未来,研究小组计划继续调查蚊子的交配行为和繁殖能力,以发现抑制蚊子数量的新方法。
来源:中国科学报 唐一尘
Abstract
Aedes aegypti spread devastating viruses such as dengue, which causes disease among 100 to 400 million people annually. A potential approach to control mosquito disease vectors is the sterile insect technique (SIT). The strategy involves repeated release of large numbers of sterile males, which reduces insect populations because the sterile males mate and thereby suppress the fertility of females that would otherwise mate with fertile males.

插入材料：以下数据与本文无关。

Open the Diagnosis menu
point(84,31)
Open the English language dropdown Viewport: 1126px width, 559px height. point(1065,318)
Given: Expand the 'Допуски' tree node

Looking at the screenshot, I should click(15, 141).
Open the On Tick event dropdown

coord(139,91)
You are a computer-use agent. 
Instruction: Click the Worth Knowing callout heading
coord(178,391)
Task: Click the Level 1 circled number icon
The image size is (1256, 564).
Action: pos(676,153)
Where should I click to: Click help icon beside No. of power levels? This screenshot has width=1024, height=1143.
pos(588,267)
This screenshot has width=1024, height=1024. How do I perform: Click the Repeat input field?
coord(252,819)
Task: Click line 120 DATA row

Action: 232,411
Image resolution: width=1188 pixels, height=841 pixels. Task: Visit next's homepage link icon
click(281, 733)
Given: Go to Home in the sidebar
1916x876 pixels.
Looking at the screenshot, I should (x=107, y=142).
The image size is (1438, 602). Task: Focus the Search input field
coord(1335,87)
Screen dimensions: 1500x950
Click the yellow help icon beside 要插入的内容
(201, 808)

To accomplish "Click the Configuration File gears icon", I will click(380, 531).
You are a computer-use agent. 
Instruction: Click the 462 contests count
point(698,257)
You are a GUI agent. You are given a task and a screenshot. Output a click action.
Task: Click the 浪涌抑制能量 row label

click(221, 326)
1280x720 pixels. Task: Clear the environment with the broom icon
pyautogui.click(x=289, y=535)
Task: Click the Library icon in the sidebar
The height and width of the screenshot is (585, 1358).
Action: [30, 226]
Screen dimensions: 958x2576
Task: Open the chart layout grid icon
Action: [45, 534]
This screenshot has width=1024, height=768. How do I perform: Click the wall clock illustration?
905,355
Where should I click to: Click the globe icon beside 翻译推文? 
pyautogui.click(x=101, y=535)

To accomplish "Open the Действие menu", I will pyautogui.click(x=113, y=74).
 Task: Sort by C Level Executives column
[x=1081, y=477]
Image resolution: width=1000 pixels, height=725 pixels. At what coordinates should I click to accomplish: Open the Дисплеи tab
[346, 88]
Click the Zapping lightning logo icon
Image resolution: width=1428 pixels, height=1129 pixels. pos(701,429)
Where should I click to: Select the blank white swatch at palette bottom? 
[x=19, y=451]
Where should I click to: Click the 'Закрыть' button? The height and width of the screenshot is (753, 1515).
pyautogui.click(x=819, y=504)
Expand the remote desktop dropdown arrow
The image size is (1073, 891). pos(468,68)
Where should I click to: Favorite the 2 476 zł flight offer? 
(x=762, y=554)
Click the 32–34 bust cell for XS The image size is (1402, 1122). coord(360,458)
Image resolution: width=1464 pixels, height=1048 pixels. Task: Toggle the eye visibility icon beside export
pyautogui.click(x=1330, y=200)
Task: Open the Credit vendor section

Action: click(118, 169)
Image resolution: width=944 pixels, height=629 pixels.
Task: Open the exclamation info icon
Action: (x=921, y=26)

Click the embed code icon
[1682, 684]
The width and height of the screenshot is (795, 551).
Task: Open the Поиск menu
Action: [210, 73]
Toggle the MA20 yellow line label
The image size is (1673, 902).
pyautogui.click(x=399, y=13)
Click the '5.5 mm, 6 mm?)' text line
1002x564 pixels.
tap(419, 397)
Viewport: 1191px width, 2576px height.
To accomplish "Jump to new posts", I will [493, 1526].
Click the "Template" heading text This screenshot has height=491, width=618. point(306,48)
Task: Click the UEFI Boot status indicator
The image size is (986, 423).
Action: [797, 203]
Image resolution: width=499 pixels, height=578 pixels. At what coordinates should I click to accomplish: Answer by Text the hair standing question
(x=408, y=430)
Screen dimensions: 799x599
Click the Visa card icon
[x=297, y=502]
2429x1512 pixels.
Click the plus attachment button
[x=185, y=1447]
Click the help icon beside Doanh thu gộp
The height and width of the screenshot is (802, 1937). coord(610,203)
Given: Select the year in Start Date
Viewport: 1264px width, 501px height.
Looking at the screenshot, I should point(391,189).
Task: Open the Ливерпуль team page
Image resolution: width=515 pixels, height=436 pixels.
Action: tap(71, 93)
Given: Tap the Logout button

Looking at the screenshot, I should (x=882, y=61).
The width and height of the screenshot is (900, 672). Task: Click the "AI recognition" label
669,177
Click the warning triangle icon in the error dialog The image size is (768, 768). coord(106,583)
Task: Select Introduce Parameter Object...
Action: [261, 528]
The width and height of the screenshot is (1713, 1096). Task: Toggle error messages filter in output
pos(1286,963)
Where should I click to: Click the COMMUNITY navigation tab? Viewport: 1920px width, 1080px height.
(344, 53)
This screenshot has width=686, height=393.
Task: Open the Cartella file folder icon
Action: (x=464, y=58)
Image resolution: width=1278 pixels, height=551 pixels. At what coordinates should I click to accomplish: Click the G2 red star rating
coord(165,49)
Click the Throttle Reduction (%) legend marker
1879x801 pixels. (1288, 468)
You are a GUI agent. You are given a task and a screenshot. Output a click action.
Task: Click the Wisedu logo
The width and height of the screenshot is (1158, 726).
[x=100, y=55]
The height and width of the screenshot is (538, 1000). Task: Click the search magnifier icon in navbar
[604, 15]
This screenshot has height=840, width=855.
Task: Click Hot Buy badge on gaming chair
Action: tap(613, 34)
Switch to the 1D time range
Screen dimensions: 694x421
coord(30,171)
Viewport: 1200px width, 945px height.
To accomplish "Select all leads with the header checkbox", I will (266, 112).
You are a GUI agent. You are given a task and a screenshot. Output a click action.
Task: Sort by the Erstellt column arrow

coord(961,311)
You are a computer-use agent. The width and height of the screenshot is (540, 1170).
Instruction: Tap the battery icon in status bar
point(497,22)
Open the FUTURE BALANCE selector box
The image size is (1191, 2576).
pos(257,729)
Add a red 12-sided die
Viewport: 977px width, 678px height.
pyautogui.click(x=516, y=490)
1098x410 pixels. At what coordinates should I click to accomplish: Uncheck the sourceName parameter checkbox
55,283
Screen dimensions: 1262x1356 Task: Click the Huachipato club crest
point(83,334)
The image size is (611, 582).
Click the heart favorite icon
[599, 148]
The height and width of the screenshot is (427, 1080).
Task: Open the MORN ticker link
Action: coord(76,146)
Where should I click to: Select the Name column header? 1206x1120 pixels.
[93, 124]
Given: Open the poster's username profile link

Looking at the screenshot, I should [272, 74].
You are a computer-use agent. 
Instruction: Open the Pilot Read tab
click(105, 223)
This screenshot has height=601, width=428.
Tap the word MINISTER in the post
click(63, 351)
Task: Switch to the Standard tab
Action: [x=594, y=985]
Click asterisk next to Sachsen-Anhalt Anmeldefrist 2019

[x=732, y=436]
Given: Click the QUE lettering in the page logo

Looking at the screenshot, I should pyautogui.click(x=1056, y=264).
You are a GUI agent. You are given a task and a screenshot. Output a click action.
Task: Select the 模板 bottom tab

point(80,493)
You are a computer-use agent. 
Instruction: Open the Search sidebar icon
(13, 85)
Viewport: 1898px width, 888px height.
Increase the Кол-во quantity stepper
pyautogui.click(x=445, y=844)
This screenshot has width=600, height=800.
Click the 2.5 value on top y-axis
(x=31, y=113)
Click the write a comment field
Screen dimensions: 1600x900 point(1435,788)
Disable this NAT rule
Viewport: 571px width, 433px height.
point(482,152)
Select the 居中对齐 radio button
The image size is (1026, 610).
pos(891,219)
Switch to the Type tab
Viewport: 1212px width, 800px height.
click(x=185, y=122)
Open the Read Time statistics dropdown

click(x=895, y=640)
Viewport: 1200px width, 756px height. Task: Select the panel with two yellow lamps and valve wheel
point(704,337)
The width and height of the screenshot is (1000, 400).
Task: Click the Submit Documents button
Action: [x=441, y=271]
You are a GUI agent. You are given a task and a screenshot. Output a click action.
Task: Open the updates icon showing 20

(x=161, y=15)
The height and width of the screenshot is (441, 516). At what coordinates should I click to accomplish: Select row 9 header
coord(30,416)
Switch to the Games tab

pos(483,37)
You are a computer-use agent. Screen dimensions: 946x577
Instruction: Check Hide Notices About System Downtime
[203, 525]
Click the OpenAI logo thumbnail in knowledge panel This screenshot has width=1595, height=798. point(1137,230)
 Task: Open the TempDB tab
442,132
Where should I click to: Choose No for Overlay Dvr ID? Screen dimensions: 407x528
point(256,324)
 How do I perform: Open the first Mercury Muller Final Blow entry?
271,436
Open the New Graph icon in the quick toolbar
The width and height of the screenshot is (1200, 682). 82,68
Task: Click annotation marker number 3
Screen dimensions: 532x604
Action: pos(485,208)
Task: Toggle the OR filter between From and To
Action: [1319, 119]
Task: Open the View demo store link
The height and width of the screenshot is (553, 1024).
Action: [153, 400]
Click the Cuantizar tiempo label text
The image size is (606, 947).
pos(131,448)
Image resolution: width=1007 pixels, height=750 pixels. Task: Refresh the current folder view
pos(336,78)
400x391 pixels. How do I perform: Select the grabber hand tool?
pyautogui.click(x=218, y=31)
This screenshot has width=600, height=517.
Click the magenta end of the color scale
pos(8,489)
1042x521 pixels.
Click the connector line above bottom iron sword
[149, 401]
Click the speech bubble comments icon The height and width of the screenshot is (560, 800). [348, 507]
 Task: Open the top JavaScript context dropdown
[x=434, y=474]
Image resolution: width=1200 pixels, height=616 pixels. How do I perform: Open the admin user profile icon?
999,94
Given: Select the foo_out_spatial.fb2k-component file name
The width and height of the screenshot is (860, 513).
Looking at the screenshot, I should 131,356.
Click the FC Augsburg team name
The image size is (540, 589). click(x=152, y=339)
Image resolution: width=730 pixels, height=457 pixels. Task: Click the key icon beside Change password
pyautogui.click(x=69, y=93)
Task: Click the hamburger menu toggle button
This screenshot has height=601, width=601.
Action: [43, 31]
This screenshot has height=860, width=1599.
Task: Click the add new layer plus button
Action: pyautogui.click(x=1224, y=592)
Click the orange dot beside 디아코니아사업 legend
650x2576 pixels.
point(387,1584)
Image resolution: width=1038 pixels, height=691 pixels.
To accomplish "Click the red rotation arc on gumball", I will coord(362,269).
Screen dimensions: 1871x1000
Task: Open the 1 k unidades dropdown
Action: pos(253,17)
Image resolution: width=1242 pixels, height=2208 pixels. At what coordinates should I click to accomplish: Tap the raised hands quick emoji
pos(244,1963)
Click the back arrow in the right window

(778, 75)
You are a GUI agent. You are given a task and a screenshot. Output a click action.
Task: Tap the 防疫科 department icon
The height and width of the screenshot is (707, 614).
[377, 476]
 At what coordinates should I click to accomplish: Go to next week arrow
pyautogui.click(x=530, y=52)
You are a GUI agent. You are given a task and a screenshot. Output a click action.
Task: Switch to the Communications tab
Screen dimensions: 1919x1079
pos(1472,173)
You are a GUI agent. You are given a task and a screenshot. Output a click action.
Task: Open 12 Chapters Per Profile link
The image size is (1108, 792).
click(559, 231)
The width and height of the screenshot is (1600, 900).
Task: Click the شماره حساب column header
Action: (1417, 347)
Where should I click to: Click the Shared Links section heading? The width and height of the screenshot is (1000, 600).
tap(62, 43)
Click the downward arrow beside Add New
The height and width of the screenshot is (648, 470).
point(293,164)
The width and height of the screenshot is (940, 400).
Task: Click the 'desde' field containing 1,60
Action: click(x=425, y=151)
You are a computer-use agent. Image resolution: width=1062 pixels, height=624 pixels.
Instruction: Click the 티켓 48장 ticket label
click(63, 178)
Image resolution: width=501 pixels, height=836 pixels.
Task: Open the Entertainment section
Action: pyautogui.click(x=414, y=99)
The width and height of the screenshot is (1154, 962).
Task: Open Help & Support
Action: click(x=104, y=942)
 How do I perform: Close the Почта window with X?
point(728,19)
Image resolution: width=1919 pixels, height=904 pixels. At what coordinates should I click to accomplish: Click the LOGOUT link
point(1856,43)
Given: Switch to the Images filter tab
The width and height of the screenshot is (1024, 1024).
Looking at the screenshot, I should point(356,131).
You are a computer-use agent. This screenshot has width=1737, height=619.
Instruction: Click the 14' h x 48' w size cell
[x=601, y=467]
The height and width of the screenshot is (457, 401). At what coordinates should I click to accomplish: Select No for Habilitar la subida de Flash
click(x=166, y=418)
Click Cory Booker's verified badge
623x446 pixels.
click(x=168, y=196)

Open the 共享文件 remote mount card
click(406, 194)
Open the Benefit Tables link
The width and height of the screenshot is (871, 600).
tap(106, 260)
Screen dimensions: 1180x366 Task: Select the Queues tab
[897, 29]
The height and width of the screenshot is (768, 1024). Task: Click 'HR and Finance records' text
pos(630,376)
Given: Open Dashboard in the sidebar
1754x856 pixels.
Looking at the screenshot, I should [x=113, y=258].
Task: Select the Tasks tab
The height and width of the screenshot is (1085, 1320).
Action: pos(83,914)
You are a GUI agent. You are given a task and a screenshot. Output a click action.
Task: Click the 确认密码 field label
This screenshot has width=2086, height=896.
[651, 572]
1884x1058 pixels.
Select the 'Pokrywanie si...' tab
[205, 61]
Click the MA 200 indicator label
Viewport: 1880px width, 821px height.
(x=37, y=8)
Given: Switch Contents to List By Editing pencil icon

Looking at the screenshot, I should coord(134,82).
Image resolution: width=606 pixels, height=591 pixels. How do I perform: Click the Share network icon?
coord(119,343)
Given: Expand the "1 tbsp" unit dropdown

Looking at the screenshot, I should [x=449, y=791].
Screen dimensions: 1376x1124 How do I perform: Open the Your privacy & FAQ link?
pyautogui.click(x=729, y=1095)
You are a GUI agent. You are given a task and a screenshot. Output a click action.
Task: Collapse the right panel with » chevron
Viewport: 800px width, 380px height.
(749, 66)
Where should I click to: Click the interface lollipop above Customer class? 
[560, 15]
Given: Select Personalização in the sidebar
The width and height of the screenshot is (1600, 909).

While SIT has been successful in suppressing certain agricultural pests, it has been less effective in depressing populations of Ae. aegypti. This limitation is in part because of the fitness effects resulting from mutagenizing the mosquitoes nonspecifically. Here, we introduced and characterized the impact on female fertility of an Ae. aegypti mutation that disrupts a gene that is specifically expressed in testes. We used CRISPR/Cas9 to generate a null mutation in the Ae. aegypti β2-tubulin (B2t) gene, which eliminates male fertility. When we allowed wild-type females to first mate with B2t mutant males, most of the females did not produce progeny even after being subsequently exposed to wild-type males. We also introduced B2t mutant and wild-type males simultaneously with wild-type females and found that a larger number of B2t mutant males relative to the wild-type males was effective in significantly suppressing female fertility. These results raise the possibility of employing B2t sterile males to improve the efficacy of SIT in suppressing populations of Ae. aegypti through repeated releases and thereby reduce the transmission of viruses by these invasive mosquitoes.